VP²

VP² is a benchmark for video prediction models for robotic manipulation via model-predictive control. This code accompanies the paper A Control-Centric Benchmark for Video Prediction (ICLR 2023). The project page containing more details can be found here.

Installation

This repository comes with an environment.yml file for creating a conda environment with required dependencies.

After cloning this repository to your machine and installing conda, use conda env create -f environment.yml to generate a conda environment called vp2.

You will also need to download the data containing task instance specifications (initial states and goals) as well as the classifier weights for the robodesk environment. Pretrained models for SVG', FitVid, MCVD, and StructVRNN are also included.

These can all be found at the following link: https://purl.stanford.edu/qf310mj0842 (19.6GB).

The easiest way to get started is to download all files and extract them to the vp2 folder in this repository. That is, the vp2 folder should contain the following directories:

envs
models
mpc
scripts
util
cost_classifiers
robodesk_benchmark_tasks
robosuite_benchmark_tasks
pretrained_models

If you want to place any of the files in a different location, you should point the corresponding variables in the Hydra configs to those paths. For instance, if you want to change the location of your goal datasets, point goals_dataset in scripts/configs/env/robodesk.yaml and scripts/configs/env/robosuite.yaml such that they point to the location of the goals.hdf5 file for each environment. Note that these paths are relative to directory that the script is run from, not the output folder as per Hydra defaults.
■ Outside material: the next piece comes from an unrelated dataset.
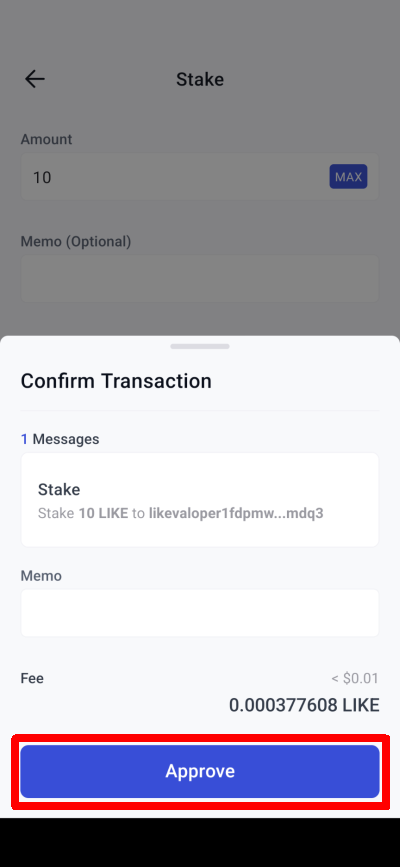Tap the back arrow icon
400x867 pixels.
pyautogui.click(x=34, y=80)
Lastly, video prediction training datasets for both the robosuite and robodesk environments can be found here: https://purl.stanford.edu/cw843qn4148 (182GB total).
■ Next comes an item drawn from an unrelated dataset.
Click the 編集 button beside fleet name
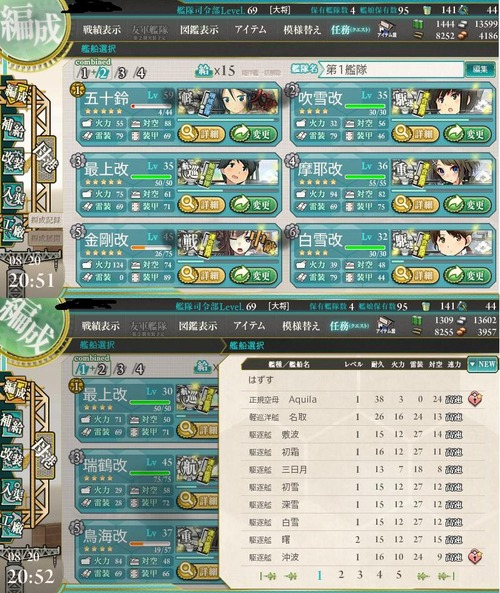This screenshot has width=500, height=593. [x=480, y=69]
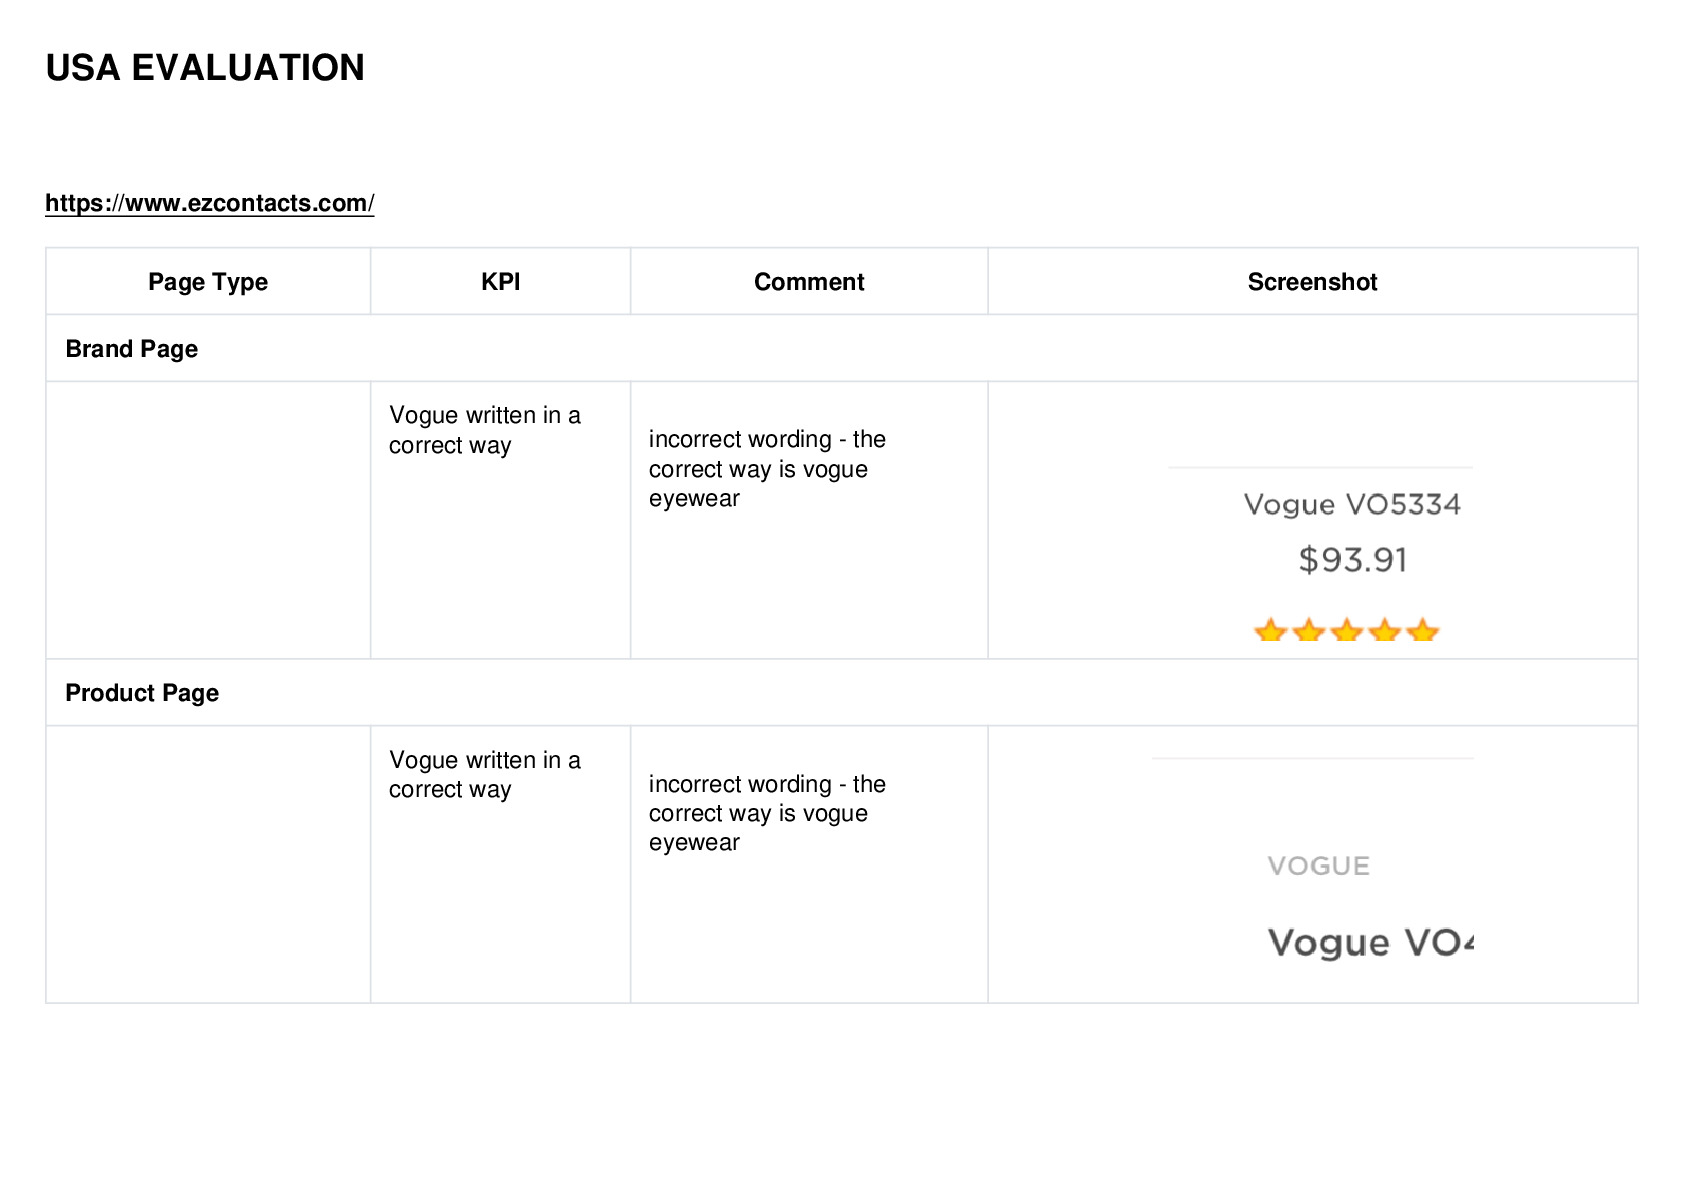Click the Product Page comment text

pos(767,813)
Included are video data for the robosuite environment (5k trajectories, with the remaining trajectories renderable from low-dimensional state, see below) and full video training data for all robodesk tasks.

Note that while there are separate data files for different robodesk tasks, we always train models on all of the robodesk data (or all the robosuite data) at once.

Running control experiments

Configs in this repo are handled using Hydra. The entry point for control is python scripts/run_control.py. This will run a control benchmark using the configuration specified in scripts/configs/config.yaml.

To run a control experiment with a different configuration, you can specify a different configuration file or use command line overrides (see Hydra documentation for more details). The high level configuration choices are as follows:

model: the video prediction model to use. By default, this is set to fitvid, which loads the FitVid model config from the config folder. As an example, to use the SVG' model, you can set model=svg_prime.
agent: By default, this is the MPC agent planning_agent. random_agent is a random baseline.
env: The environment to run the control experiment in. By default, this is robosuite to run in robosuite environments. robodesk contains the remainder of tasks.

Lower level configuration choices include:

agent/optimizer: The optimizer to use for the MPC agent. By default, this is mppi. We implement cem, mppi, cem-gd, and lbfgs. The latter two require the model and cost function to be differentiable.

Example control experiment commands

We provide the experiment commands used in the case study in the paper in the experiments folder.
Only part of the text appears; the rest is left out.